▸ EXERCISE OBJECTIVE
Reproduce each line from the records that holds "button".

++++++++++++++++++++

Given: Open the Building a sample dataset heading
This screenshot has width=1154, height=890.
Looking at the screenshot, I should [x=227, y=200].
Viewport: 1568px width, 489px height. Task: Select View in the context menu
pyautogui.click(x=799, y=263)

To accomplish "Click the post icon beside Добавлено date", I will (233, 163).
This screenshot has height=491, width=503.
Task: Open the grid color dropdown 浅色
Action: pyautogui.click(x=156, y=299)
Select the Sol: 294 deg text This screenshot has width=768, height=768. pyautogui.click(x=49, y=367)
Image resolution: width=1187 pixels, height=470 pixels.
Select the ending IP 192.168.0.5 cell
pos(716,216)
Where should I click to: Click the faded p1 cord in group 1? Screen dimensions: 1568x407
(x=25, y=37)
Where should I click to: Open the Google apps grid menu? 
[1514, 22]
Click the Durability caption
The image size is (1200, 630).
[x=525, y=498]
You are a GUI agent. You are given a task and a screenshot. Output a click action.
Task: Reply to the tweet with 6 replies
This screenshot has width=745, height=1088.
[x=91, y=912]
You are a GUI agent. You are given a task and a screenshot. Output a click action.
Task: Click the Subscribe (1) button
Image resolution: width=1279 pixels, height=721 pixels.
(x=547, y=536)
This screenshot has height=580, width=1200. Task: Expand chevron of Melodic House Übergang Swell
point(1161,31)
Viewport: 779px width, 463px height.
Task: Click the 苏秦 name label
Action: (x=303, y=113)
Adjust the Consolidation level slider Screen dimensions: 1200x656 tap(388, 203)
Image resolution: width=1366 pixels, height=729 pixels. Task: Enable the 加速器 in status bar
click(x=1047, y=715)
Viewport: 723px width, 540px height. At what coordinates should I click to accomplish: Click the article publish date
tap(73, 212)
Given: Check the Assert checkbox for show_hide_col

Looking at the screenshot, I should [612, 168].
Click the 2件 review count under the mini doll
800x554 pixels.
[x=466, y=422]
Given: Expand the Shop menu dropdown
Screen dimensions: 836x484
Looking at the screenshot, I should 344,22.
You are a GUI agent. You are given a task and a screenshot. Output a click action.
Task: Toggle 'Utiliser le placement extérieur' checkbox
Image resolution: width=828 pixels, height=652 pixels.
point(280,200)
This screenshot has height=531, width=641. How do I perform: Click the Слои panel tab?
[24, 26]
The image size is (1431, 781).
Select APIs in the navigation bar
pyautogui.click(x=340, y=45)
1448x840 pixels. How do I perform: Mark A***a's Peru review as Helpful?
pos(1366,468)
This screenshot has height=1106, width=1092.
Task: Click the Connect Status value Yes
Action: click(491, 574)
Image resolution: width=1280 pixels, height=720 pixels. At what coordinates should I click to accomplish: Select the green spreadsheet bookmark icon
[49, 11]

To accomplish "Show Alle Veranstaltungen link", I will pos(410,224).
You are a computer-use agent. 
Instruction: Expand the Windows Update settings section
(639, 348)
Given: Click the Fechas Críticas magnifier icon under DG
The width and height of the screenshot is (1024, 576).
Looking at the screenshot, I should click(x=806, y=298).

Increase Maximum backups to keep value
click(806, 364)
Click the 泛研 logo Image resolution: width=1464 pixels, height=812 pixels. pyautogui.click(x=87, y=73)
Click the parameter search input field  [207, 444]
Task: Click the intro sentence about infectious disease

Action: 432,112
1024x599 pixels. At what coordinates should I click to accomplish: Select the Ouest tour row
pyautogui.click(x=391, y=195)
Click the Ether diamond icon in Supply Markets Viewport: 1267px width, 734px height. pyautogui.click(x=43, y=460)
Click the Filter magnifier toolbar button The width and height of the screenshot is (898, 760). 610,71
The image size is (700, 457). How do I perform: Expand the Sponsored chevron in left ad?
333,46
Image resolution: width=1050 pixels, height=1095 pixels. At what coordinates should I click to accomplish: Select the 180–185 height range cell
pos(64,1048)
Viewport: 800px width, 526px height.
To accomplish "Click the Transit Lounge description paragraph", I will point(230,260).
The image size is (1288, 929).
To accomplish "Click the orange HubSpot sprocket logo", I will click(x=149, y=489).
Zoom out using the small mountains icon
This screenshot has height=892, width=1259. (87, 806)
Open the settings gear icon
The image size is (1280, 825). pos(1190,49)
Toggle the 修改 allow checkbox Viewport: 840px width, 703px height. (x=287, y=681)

++++++++++++++++++++

▸ EXERCISE ANSWER
Task: Click the Subscribe (1) button
Click the Filter magnifier toolbar button The width and height of the screenshot is (898, 760). 610,71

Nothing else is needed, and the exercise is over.